> **Set task**: Copy these rows word for word, keeping every line as it appears.

─── Supplied data

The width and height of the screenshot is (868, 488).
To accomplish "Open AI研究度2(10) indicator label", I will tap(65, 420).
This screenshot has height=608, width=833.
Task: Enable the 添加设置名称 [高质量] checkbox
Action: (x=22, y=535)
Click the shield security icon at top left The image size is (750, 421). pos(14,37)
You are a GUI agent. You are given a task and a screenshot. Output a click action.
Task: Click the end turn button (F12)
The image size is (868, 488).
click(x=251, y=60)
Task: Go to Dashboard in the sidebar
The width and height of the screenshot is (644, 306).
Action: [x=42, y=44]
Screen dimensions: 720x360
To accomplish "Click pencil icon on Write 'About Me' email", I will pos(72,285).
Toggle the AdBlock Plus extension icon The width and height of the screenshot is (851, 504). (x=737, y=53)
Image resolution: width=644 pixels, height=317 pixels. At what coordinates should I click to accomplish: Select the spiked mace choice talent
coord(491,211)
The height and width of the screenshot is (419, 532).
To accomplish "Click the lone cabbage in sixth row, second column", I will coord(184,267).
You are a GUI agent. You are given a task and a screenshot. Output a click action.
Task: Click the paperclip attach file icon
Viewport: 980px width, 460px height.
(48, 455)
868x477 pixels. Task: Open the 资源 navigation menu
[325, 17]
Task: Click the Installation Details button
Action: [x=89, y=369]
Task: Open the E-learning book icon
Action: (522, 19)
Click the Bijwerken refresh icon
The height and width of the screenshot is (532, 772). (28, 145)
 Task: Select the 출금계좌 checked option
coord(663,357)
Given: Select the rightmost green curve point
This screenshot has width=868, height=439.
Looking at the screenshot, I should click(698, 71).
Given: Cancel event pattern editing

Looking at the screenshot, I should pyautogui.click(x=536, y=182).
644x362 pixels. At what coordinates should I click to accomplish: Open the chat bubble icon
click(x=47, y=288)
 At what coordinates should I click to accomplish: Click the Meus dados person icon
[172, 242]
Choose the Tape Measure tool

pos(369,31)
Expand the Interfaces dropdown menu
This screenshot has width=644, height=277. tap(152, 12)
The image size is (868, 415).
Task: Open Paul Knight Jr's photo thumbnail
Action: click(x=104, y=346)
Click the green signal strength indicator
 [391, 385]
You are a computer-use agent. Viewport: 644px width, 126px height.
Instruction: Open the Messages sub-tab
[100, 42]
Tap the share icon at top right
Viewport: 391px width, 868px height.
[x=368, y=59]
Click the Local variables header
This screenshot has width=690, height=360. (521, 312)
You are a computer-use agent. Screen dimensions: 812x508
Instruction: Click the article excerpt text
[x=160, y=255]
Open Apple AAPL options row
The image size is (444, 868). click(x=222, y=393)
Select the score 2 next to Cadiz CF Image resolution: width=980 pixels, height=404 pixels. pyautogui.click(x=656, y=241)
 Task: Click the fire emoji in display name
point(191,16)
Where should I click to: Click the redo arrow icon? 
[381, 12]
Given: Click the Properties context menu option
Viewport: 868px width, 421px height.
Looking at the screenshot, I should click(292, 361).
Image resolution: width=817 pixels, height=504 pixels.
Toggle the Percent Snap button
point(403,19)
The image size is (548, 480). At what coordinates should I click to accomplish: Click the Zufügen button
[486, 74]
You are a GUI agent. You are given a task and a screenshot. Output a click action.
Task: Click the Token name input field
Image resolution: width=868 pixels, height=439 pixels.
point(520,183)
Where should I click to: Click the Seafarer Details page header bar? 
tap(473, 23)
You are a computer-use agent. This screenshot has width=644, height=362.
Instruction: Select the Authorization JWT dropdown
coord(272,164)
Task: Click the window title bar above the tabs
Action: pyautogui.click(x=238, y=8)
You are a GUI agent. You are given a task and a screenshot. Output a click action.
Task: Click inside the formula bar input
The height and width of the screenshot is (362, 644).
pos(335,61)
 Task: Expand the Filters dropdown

──────

> **Written reply**:
The width and height of the screenshot is (868, 488).
To accomplish "Open AI研究度2(10) indicator label", I will tap(65, 420).
This screenshot has height=608, width=833.
Task: Enable the 添加设置名称 [高质量] checkbox
Action: (x=22, y=535)
Click the shield security icon at top left The image size is (750, 421). pos(14,37)
You are a GUI agent. You are given a task and a screenshot. Output a click action.
Task: Click the end turn button (F12)
The image size is (868, 488).
click(x=251, y=60)
Task: Go to Dashboard in the sidebar
The width and height of the screenshot is (644, 306).
Action: [x=42, y=44]
Screen dimensions: 720x360
To accomplish "Click pencil icon on Write 'About Me' email", I will pos(72,285).
Toggle the AdBlock Plus extension icon The width and height of the screenshot is (851, 504). (x=737, y=53)
Image resolution: width=644 pixels, height=317 pixels. At what coordinates should I click to accomplish: Select the spiked mace choice talent
coord(491,211)
The height and width of the screenshot is (419, 532).
To accomplish "Click the lone cabbage in sixth row, second column", I will coord(184,267).
You are a GUI agent. You are given a task and a screenshot. Output a click action.
Task: Click the paperclip attach file icon
Viewport: 980px width, 460px height.
(48, 455)
868x477 pixels. Task: Open the 资源 navigation menu
[325, 17]
Task: Click the Installation Details button
Action: [x=89, y=369]
Task: Open the E-learning book icon
Action: (522, 19)
Click the Bijwerken refresh icon
The height and width of the screenshot is (532, 772). (28, 145)
 Task: Select the 출금계좌 checked option
coord(663,357)
Given: Select the rightmost green curve point
This screenshot has width=868, height=439.
Looking at the screenshot, I should click(698, 71).
Given: Cancel event pattern editing

Looking at the screenshot, I should pyautogui.click(x=536, y=182).
644x362 pixels. At what coordinates should I click to accomplish: Open the chat bubble icon
click(x=47, y=288)
 At what coordinates should I click to accomplish: Click the Meus dados person icon
[172, 242]
Choose the Tape Measure tool

pos(369,31)
Expand the Interfaces dropdown menu
This screenshot has width=644, height=277. tap(152, 12)
The image size is (868, 415).
Task: Open Paul Knight Jr's photo thumbnail
Action: click(x=104, y=346)
Click the green signal strength indicator
 [391, 385]
You are a computer-use agent. Viewport: 644px width, 126px height.
Instruction: Open the Messages sub-tab
[100, 42]
Tap the share icon at top right
Viewport: 391px width, 868px height.
[x=368, y=59]
Click the Local variables header
This screenshot has width=690, height=360. (521, 312)
You are a computer-use agent. Screen dimensions: 812x508
Instruction: Click the article excerpt text
[x=160, y=255]
Open Apple AAPL options row
The image size is (444, 868). click(x=222, y=393)
Select the score 2 next to Cadiz CF Image resolution: width=980 pixels, height=404 pixels. pyautogui.click(x=656, y=241)
 Task: Click the fire emoji in display name
point(191,16)
Where should I click to: Click the redo arrow icon? 
[381, 12]
Given: Click the Properties context menu option
Viewport: 868px width, 421px height.
Looking at the screenshot, I should click(292, 361).
Image resolution: width=817 pixels, height=504 pixels.
Toggle the Percent Snap button
point(403,19)
The image size is (548, 480). At what coordinates should I click to accomplish: Click the Zufügen button
[486, 74]
You are a GUI agent. You are given a task and a screenshot. Output a click action.
Task: Click the Token name input field
Image resolution: width=868 pixels, height=439 pixels.
point(520,183)
Where should I click to: Click the Seafarer Details page header bar? 
tap(473, 23)
You are a computer-use agent. This screenshot has width=644, height=362.
Instruction: Select the Authorization JWT dropdown
coord(272,164)
Task: Click the window title bar above the tabs
Action: pyautogui.click(x=238, y=8)
You are a GUI agent. You are given a task and a screenshot. Output a click action.
Task: Click inside the formula bar input
The height and width of the screenshot is (362, 644).
pos(335,61)
 Task: Expand the Filters dropdown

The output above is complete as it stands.